--- Excerpted data ---
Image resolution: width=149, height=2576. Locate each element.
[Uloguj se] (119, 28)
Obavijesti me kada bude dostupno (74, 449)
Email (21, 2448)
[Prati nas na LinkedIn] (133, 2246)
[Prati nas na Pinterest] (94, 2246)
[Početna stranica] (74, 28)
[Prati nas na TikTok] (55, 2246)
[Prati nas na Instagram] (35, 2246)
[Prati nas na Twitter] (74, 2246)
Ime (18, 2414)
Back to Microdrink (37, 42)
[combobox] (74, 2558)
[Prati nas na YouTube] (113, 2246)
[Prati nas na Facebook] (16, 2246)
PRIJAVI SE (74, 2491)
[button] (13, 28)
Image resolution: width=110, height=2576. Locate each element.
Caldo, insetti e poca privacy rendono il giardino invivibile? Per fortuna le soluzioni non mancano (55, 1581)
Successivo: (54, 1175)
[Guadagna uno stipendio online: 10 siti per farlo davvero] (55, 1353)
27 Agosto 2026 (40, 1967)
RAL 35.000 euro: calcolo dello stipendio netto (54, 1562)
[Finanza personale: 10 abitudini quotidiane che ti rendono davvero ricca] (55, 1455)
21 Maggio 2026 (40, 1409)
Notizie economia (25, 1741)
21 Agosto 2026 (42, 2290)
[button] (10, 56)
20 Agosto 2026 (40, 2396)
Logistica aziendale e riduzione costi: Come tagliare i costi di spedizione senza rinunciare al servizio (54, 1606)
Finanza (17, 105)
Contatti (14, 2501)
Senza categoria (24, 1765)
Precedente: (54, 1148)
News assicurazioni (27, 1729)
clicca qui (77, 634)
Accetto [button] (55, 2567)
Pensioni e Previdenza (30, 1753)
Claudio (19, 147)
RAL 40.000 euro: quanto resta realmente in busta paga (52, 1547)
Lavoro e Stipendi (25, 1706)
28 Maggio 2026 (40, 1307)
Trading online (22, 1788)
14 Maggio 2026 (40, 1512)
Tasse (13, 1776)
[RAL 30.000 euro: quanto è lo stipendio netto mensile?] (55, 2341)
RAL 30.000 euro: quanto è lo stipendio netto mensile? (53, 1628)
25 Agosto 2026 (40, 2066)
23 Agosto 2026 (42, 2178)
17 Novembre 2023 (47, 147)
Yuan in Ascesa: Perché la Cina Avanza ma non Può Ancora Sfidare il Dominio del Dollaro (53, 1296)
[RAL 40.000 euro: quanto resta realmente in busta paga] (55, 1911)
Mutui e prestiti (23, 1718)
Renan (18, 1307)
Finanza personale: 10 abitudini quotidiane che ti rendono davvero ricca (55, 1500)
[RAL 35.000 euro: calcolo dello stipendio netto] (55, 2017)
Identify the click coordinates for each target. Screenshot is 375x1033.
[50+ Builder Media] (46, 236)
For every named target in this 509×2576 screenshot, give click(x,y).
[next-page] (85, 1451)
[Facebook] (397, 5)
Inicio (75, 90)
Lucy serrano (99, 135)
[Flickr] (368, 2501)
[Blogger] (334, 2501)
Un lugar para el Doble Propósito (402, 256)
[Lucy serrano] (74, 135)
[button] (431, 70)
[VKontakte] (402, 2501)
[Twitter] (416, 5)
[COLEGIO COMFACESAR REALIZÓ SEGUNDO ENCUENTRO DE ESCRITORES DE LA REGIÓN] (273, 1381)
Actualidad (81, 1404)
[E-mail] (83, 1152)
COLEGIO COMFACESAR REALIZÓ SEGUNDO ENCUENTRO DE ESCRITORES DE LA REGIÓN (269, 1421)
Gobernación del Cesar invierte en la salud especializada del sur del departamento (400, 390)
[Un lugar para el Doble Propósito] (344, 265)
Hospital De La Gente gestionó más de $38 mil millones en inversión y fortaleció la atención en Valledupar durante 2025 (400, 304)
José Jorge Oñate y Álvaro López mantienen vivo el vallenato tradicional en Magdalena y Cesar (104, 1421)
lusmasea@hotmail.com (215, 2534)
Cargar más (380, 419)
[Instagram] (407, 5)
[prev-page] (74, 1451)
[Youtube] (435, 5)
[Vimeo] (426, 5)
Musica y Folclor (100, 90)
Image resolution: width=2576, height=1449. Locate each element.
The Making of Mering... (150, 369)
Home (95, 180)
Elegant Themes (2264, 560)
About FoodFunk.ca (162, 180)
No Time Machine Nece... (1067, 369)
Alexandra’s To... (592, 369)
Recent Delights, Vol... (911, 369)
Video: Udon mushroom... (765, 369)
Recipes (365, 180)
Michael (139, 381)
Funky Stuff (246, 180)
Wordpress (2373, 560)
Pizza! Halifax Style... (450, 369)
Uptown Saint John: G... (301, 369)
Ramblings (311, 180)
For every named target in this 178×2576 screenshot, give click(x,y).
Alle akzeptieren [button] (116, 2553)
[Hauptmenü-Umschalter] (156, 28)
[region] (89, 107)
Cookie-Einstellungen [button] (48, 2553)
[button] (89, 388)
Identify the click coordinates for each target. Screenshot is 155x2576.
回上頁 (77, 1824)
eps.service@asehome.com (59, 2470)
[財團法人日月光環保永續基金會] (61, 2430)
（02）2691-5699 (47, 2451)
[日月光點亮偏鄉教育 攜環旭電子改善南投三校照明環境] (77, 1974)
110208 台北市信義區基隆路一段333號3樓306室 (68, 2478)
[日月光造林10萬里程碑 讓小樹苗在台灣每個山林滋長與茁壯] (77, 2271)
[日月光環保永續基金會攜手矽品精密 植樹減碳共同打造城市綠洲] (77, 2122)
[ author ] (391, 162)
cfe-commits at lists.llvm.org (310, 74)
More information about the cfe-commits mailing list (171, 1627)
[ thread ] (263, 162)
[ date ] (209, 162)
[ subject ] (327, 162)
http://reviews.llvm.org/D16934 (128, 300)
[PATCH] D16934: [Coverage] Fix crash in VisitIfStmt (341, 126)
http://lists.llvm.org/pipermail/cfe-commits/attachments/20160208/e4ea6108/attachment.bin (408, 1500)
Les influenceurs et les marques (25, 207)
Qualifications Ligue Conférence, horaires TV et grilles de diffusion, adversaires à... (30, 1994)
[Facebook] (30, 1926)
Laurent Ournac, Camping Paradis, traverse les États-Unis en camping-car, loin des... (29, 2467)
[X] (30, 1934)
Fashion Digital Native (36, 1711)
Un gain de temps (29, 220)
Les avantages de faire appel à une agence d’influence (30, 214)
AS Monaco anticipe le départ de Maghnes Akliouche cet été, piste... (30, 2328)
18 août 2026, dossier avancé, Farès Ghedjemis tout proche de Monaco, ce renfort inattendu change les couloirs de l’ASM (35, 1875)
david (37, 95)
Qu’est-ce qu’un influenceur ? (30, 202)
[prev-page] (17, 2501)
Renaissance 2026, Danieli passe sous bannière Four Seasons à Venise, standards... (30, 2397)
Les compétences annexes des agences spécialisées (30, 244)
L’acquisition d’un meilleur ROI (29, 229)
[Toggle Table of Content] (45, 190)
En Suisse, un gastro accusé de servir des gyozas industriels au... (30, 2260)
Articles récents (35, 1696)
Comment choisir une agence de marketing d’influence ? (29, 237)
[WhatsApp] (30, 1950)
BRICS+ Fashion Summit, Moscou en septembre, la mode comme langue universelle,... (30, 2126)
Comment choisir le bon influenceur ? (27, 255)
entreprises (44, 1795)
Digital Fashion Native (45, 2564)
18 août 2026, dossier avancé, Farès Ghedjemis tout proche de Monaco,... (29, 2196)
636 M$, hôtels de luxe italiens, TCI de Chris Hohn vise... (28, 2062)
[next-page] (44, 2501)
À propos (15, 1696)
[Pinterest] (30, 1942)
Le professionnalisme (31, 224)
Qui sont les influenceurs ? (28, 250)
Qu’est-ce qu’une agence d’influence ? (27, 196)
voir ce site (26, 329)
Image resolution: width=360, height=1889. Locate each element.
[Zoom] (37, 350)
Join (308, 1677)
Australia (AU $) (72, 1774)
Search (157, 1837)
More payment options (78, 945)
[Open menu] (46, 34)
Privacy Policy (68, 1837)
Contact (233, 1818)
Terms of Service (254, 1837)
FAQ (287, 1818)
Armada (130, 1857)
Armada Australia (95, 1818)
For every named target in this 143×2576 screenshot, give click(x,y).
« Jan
---
Reproduce only the lines above, starting at the line with "Yuan in Ascesa: Perché" and ending at the line with "About FoodFunk.ca (162, 180)", exactly as written.

Yuan in Ascesa: Perché la Cina Avanza ma non Può Ancora Sfidare il Dominio del Dollaro (53, 1296)
[RAL 40.000 euro: quanto resta realmente in busta paga] (55, 1911)
Mutui e prestiti (23, 1718)
Renan (18, 1307)
Finanza personale: 10 abitudini quotidiane che ti rendono davvero ricca (55, 1500)
[RAL 35.000 euro: calcolo dello stipendio netto] (55, 2017)
Identify the click coordinates for each target. Screenshot is 375x1033.
[50+ Builder Media] (46, 236)
For every named target in this 509×2576 screenshot, give click(x,y).
[next-page] (85, 1451)
[Facebook] (397, 5)
Inicio (75, 90)
Lucy serrano (99, 135)
[Flickr] (368, 2501)
[Blogger] (334, 2501)
Un lugar para el Doble Propósito (402, 256)
[Lucy serrano] (74, 135)
[button] (431, 70)
[VKontakte] (402, 2501)
[Twitter] (416, 5)
[COLEGIO COMFACESAR REALIZÓ SEGUNDO ENCUENTRO DE ESCRITORES DE LA REGIÓN] (273, 1381)
Actualidad (81, 1404)
[E-mail] (83, 1152)
COLEGIO COMFACESAR REALIZÓ SEGUNDO ENCUENTRO DE ESCRITORES DE LA REGIÓN (269, 1421)
Gobernación del Cesar invierte en la salud especializada del sur del departamento (400, 390)
[Un lugar para el Doble Propósito] (344, 265)
Hospital De La Gente gestionó más de $38 mil millones en inversión y fortaleció la atención en Valledupar durante 2025 (400, 304)
José Jorge Oñate y Álvaro López mantienen vivo el vallenato tradicional en Magdalena y Cesar (104, 1421)
lusmasea@hotmail.com (215, 2534)
Cargar más (380, 419)
[Instagram] (407, 5)
[prev-page] (74, 1451)
[Youtube] (435, 5)
[Vimeo] (426, 5)
Musica y Folclor (100, 90)
Image resolution: width=2576, height=1449. Locate each element.
The Making of Mering... (150, 369)
Home (95, 180)
Elegant Themes (2264, 560)
About FoodFunk.ca (162, 180)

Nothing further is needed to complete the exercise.